Mister Trenta e lode è un genio

È l’unico ragazzo bresciano ad essere annoverato fra i 43 «Fuoriclasse della scuola», assegnatari di una borsa di studio del valore di 1500 euro ciascuna. Il progetto, dedicato alla valorizzazione degli studenti eccellenti, è frutto della collaborazione tra Fondazione per l’educazione finanziaria al risparmio (Feduf) e ministero dell’Istruzione ed è realizzato con il sostegno del Museo del Risparmio di Torino e dell’Associazione Bancaria Italiana.
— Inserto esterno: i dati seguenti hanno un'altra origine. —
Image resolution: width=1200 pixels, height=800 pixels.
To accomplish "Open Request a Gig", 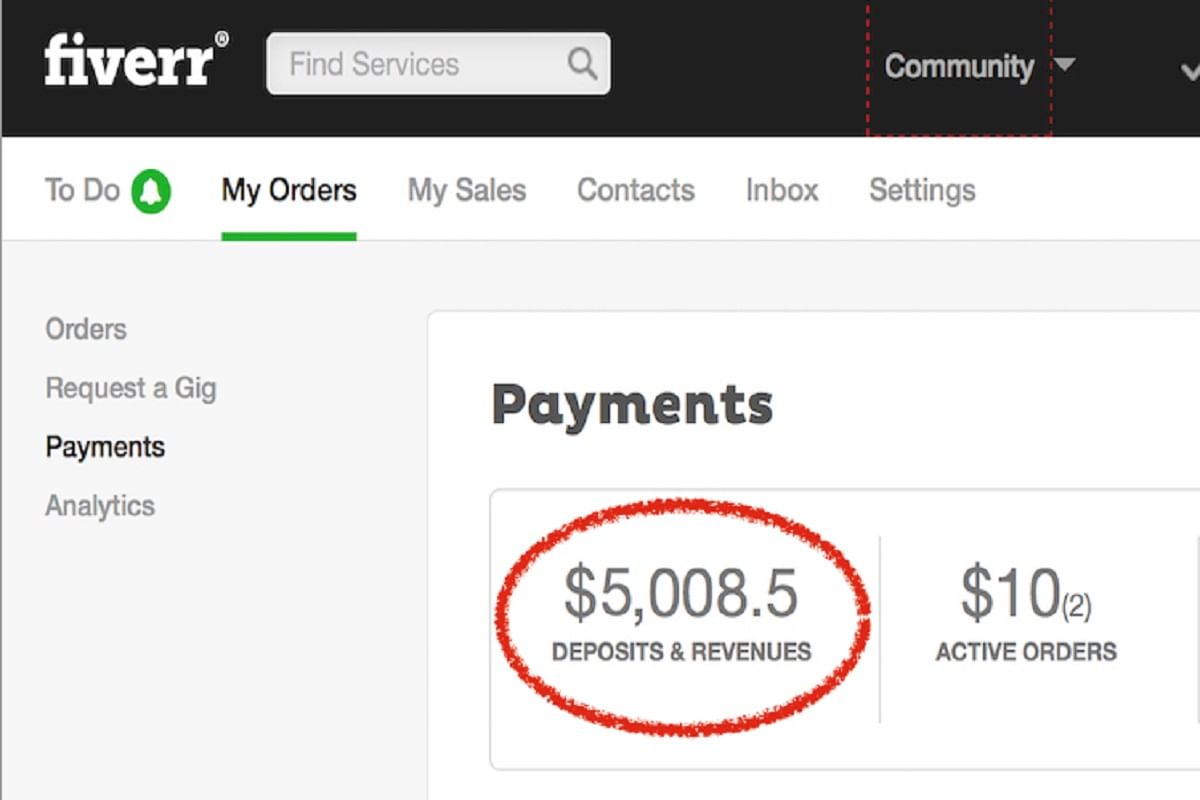I will pyautogui.click(x=131, y=388).
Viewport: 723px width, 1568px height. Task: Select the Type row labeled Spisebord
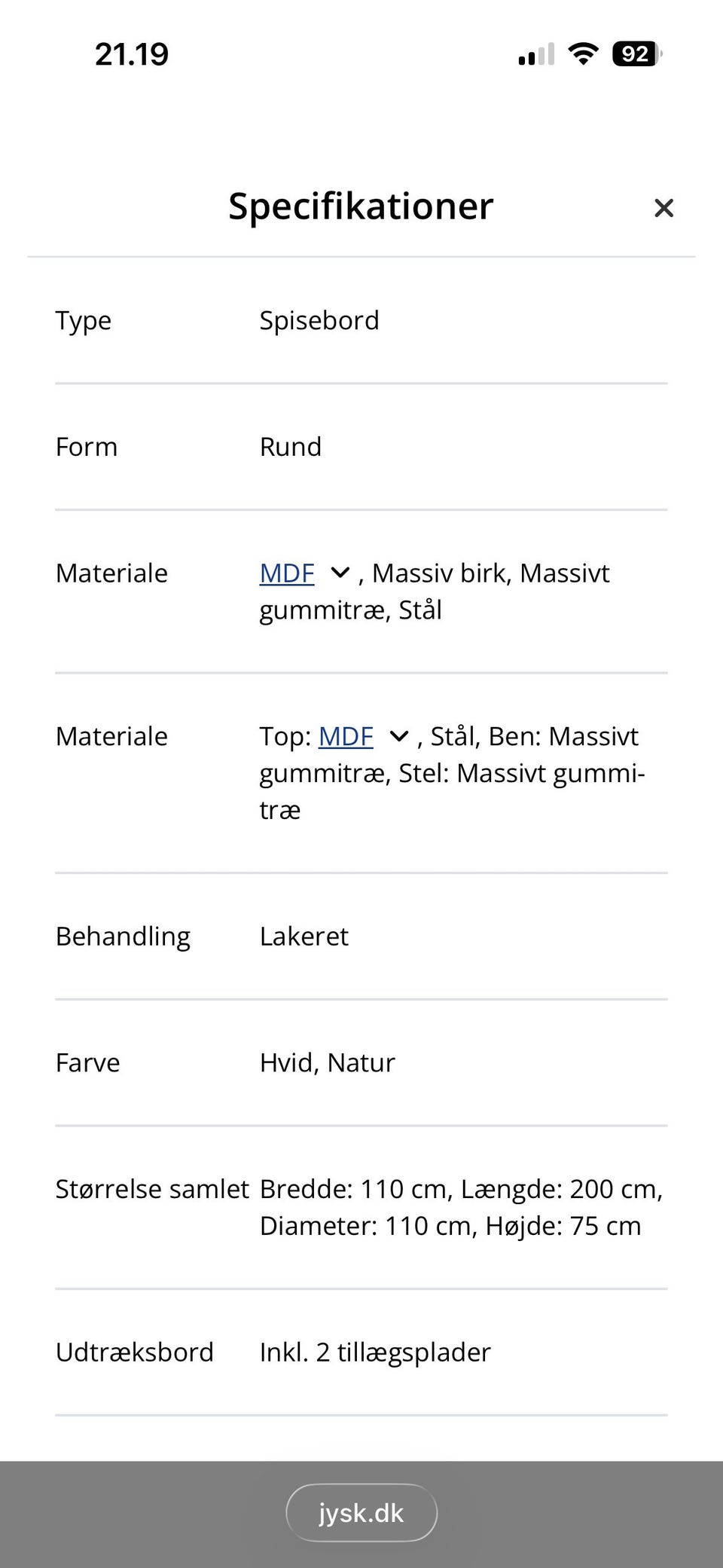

Alessandro Trenta, 19 anni di Orzinuovi, ha scoperto già sui banchi delle scuole elementari e medie d’essere portato per la matematica. Durante i cinque anni delle scuole superiori all’Iis Galilei di Crema, la sua passione per i conti, l’algebra, la trigonometria si è estesa alla fisica e all’informatica. Per il Galilei ha partecipato ai campionati italiani di matematica e Fisica, piazzandosi una prima volta al terzo posto e vincendo al secondo tentativo la medaglia d’oro. Quest’anno ha vinto la medaglia di bronzo alle Olimpiadi internazionali di Fisica, a Jakarta, in Indonesia, dove ha potuto conoscere e confrontarsi con giovani di tutto il mondo. Dopo la maturità, conseguita a luglio con la votazione massima di 110 e lode, il giovane ha superato i test di selezione e si è iscritto a matematica alla Scuola normale superiore di Pisa. Nella patria di Galilei mister «Trenta e Lode» si trova benissimo. All’università non ci sono gare, perciò può dedicarsi interamente allo studio, anche se ogni tanto ha bisogno di staccare. «Pisa è bella e mi piace - assicura -. Mi ci trovo bene, perché è una città universitaria, piena di ragazzi, con i quali trascorro il tempo libero». Alessandro ha appena terminato il «Campus dei Fuoriclasse» di Torino, ed è ripartito per Pisa. Al campus, struttura innovativa e divertente, unica nel suo genere in Italia, ricca di laboratori e workshop che consentono agli studenti di apprendere divertendosi, il ragazzo orceano ha potuto lavorare in un ambiente interattivo ricco di stimoli e di strumenti multimediali. Mamma e papà, lei impiegata al Comune di Roccafranca, lui dipendente Telecom, sono orgogliosi e la sorellina di 10 anni è decisa a seguire l’esempio del suo Alessandro. • R.C.